Polisiye romanlara düşkün Alatan, usta bir terzi, dört dörtlük bir ev kadını, tatlı bir komşu, iyi bir dost ve eğlenceli bir anneannedir. En büyük hayali, çözüme kavuşturduğu gizemli olaylarla ilgili yazdıklarının bir gün yayımlanmasıdır.
Fahri detektif Yıldız Alatan bu kez de 80’lerin Zonguldak’ında eşi ve dostları ile yaşadığı huzurlu hayatına birdenbire giriveren ve çözmek için can attığı yeni bir gizemin peşinde.
İntihar mı, cinayet mi?
Türk polisiyesinin usta kalemi Yaprak Öz’ün, yeni macerasında, Yıldız Alatan’la birlikte bu muammayı çözmeye hazır mısınız?
Bej rengi gabardin kumaştan, kolları ve beli tünel bantlı,
göğüs cepkenli, kısa trençkot
Bendeniz Yıldız Alatan. Usta bir terzi, dörtdörtlük bir ev kadınıyım.

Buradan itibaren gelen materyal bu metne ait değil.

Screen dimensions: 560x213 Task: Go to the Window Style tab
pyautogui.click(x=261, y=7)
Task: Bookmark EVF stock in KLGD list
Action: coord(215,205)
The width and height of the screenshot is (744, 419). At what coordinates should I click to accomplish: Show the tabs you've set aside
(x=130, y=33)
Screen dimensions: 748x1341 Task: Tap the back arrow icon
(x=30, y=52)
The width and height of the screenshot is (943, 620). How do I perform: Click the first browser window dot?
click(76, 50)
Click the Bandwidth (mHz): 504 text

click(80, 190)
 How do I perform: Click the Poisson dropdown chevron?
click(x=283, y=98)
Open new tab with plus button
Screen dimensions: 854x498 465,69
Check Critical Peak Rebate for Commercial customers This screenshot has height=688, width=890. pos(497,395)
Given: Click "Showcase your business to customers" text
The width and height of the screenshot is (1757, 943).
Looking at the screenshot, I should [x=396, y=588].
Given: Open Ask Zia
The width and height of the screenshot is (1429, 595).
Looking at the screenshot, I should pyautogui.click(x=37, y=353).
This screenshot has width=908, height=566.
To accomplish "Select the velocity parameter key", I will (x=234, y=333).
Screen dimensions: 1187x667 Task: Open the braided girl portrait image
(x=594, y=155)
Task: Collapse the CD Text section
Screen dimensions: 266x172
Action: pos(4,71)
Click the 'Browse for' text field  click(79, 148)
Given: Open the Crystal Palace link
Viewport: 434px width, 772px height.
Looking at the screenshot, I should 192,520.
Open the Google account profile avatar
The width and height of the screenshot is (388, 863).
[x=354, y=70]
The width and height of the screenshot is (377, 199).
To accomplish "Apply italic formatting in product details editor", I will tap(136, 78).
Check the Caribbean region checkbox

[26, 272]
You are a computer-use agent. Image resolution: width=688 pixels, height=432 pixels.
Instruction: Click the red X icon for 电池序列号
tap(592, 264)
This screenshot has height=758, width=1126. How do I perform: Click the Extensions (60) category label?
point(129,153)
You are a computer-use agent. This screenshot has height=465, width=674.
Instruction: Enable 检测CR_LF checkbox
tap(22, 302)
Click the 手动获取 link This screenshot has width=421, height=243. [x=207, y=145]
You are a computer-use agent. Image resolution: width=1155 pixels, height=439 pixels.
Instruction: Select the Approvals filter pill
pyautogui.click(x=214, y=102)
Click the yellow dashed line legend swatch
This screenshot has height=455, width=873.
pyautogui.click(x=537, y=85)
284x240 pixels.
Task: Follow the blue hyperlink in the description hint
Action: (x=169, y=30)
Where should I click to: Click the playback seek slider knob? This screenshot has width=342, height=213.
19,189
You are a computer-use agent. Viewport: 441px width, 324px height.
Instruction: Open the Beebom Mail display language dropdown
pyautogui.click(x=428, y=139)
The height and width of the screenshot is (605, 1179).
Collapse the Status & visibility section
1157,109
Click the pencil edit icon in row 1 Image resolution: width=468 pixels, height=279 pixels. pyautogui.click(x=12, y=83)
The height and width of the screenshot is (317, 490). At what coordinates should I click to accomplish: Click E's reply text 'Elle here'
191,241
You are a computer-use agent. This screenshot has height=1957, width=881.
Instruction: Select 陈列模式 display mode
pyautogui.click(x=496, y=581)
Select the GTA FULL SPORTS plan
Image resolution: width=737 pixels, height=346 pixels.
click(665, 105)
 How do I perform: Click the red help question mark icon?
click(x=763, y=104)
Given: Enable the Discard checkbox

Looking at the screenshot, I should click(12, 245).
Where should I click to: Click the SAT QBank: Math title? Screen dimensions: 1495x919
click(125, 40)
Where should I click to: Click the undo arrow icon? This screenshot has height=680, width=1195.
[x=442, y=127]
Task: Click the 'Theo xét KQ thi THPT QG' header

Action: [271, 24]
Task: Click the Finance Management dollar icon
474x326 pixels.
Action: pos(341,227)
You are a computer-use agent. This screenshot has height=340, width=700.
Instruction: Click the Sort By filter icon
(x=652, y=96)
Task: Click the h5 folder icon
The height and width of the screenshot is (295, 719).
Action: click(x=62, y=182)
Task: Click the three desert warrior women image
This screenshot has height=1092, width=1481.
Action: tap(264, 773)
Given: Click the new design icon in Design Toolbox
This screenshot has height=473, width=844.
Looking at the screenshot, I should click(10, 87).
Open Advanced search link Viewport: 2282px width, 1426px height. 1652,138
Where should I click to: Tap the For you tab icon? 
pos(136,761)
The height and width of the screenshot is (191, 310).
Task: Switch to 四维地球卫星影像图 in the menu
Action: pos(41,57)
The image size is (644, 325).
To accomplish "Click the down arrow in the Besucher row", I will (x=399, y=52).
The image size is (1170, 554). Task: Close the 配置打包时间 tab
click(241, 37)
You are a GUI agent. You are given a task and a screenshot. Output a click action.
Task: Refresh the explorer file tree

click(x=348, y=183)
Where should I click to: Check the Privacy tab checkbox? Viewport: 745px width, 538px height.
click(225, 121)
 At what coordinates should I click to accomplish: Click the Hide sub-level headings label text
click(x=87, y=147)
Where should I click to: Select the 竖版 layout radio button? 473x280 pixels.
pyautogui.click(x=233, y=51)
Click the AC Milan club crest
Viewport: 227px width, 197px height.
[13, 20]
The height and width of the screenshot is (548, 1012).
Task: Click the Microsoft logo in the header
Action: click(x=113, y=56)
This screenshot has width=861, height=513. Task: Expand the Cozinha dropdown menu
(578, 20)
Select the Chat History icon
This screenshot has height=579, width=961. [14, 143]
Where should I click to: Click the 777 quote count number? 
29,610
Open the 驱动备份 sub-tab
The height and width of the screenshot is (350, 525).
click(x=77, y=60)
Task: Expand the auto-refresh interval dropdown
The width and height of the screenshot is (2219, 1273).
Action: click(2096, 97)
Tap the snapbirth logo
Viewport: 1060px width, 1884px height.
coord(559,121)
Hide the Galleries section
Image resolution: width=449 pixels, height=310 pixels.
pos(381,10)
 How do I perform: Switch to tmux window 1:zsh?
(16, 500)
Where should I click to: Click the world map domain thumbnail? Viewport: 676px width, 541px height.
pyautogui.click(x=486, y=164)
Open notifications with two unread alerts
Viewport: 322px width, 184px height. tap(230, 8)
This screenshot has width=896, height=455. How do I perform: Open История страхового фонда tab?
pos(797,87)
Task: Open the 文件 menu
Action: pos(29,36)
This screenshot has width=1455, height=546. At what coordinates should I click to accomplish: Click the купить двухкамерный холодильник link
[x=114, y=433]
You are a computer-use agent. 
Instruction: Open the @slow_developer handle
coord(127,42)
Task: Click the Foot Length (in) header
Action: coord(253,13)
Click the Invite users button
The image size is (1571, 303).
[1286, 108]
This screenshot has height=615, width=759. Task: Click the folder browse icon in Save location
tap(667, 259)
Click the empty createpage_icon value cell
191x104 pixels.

Zonguldak’ta yaşıyorum ve Ereğli Kömür İşletmeleri Kozlu Ocağı başmühendislerinden Ziya Alatan’ın eşiyim. Aynı zamanda fahri detektifim ve maceralarımı yazıyorum. Bugüne dek iki maceramı dile getirdim. Şimdi, 1985’in son, 1986’nın ilk aylarında başımdan geçen üçüncü macerayı anlatma zamanı. Önce, her şey başlamadan bir evvelki güne, eylül ayındaki o güneşli pazara geri dönmeliyim. Sabah Ziya’yla yaptığımız enfes kahvaltının ardından kocam kameriyeye çekilip gazetesini okurken, ben de heyecanla kendime diktiğim trençkotu üzerime geçirip aynada nasıl göründüğümü uzun uzun incelemiştim, çok iyi hatırlıyorum.
Tam bir sonbahar harikasıydı. Ne zamandır kullandığım, Audrey Hepburn’ün Charade filminde giydiği trençkota özenerek diktiğim diğeri artık eskimişti. Üstelik seksenli yıllardaydık ve biraz daha spor kıyafetler giyerek modern zamanlara uyum göstermeye çalışıyordum. Bu yüzden, yeni trençkotumun boyunu basen hizasında bırakmış, kollarına ve beline iri tünel bantlar geçirerek, her şeyin kocamanlaşmaya başladığı seksenler modasına pek münasip kaçan bir hava vermiştim. Artık elli altı yaşında olmama rağmen içim hâlâ kıpır kıpırdı. Bunda, kendimi gayet iyi ve zinde hissetmemin çok büyük payı vardı elbette. Zindeliğimi ise, son çözdüğüm cinayetten önceki çetin zamanları atlatmış olmama borçluydum. Kızım Berrin boşanmanın kötü etkilerinden tamamıyla kurtulmuş, işi ve kızıyla meşgul, İstanbul’da huzurlu bir yaşam sürüyordu.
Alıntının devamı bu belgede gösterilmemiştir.